VELDA’S CHAIR & ROCKER CLASS with CURTIS BUCHANAN & ELIA BIZZARRI
One of Curtis’ most popular chairs, Velda’s Chair has rarely been offered as a class–until now! Curtis and I team up for a 10-episode series to build both the arm chair and rocker versions of Velda’s Chair. We’ll show every aspect of building the chair, from procuring wood through the final assembly.
RECORDINGS
Ten Part Set
Purchase the entire set of ten recording for a discounted price of $165.
Part 1
We talk about wood options, then split a spindle and shave it to its finished shape. After steaming the spindles, we limber them and bend them over a bending form. We shave a rectangular crest blank and bend it. We talk about drying these parts in a homemade kiln. $20.
Part 2
After turning a few sample parts, we also demonstrate how to drawknife the same parts. Then we bore spindle, leg, arm stump and post holes into the seat. $20.
Part 3
We cut the tenons on the legs, then ream the legs, posts and arm stumps into their holes. Starting with an adz, we carve the bowl of the seat; we clean it up with an inshave. $20.
Part 4
Beveling begins as we finish the front of the seat, then turn our attention to the undercarriage. Stretcher mortises are bored and stretchers measured, then cut to length and tenons sized. We assemble the arm chair undercarriage. $20.
Part 5
Rocker slots are marked, measured and sawn. After the slots are chiseled to fit the rocker blades, we measure to get the rockers parallel with each other, level left-to-right and tilting towards the rear of the seat a comfortable amount. Then we chop the bottoms of the slots with a chisel and walk through assembling the undercarriage. Half way done! $20.
Part 6
We level the armchair undercarriage and level the leg tenons flush with the seat. Shifting focus to the top of the chair, we mark and chop the comb mortises in the posts, clean up and true the comb, cut it to length and fit the comb’s tenons to their mortises. $20.
Part 7
First we shave the bottom of the comb to a pleasing and elegant curve. Then we cut 1/2″ tenons on the spindles with a drawknife and tenon cutter. We mark the spindle mortise angles on the comb and drill them. The spindles are cut to length and test fitted, oriented to best effect. Discussion of arm assembly is begun. $20.
Part 8
First we bore mortises in the arms for the arm supports then ream and fit the arms to the chair. We turn a tenon on each arm to fit into the post and do the final shaping of each arm. Then we bore the mortises for the arms into the posts, bore separate through-holes, and make sure everything fits. $20.
Part 9
We saw wedge slots and make wedges. After beveling the tops of the posts, we assemble and glue-up the back of the chair and attach the arms, then we pin and bevel the comb. $20.
Part 10
Elia finishes his arm glue-up. The ends of the legs are beveled and the rockers are glued into their slots. We talk about finish options and Elia paints his chair during a group discussion. $12.

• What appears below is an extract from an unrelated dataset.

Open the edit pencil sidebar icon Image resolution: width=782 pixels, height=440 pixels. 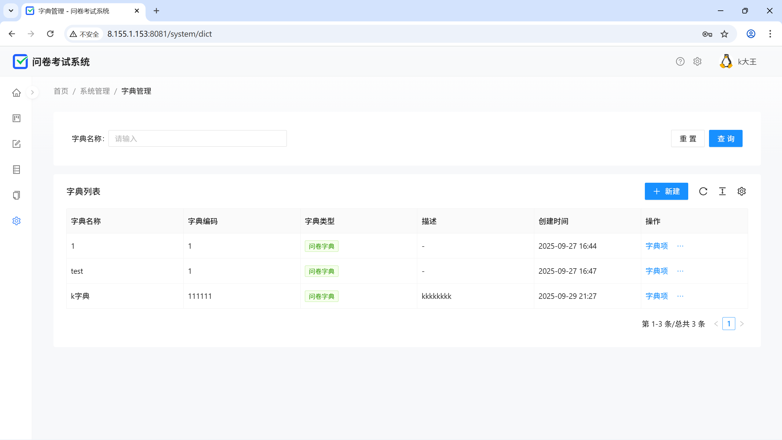point(16,144)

PLANS, MATERIALS, AND TOOLS
CHAIR PLANS: We strongly suggest that you get a set of Curtis’ plans for either Velda’s Rocker or Velda’s Arm Chair.
MATERIALS FOR PAINTED CHAIR
The entire chair, with the exception of the seat and rockers, can be built from a 36″ long section of strong, easily split wood such as oak, ash, or hickory (ideas for green wood sources can be found on my blog and and Greenwood Source List). The rockers (and usually the arms) are made from sawn boards, available from your local hardwood supplier. While riven stock is ideal for the turnings, they can made from straight grained boards. You’ll also need a seat of easily carved wood like white pine, basswood or tulip poplar (I have links to seat suppliers on my Resources Page). The crest and spindles are the only parts that must be made from green wood. Green oak can be ordered through our online order form.
MATERIALS FOR NATURAL CHAIR
Curtis and I sometimes make this chair with walnut turnings, walnut/butternut seat and hickory-sapwood spindles (or white oak spindles if no hickory is available). Working walnut is much less satisfying than working oak–it cannot be split predictably and carving a seat from walnut is quite a lot of work (hence the butternut seats). I cannot supply any of these parts, except for the white oak spindles. Another option would be to use white oak for the whole chair, with a walnut or butternut seat, and fume the chair in ammonia vapors after assembly. The crest and spindles are the only parts that must be made from green wood. Green oak can be ordered through our online order form.
TOOLS: See the tool list for this class.